# To be done:
Write out the rows from the line with "Viewport: 550px width, 480px height." to the line with "Click the Twitter icon at top right" again, changing "Twitter" to "X" and keeping everything else the same.

# Data to process:
☆ ☆ ☆

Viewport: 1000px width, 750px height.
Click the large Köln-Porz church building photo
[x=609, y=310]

☆ ☆ ☆

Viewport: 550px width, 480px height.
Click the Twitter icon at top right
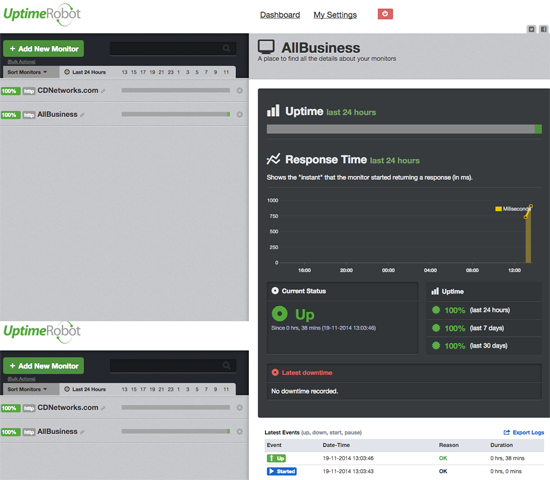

☆ ☆ ☆

# Correct output:
Viewport: 550px width, 480px height.
Click the X icon at top right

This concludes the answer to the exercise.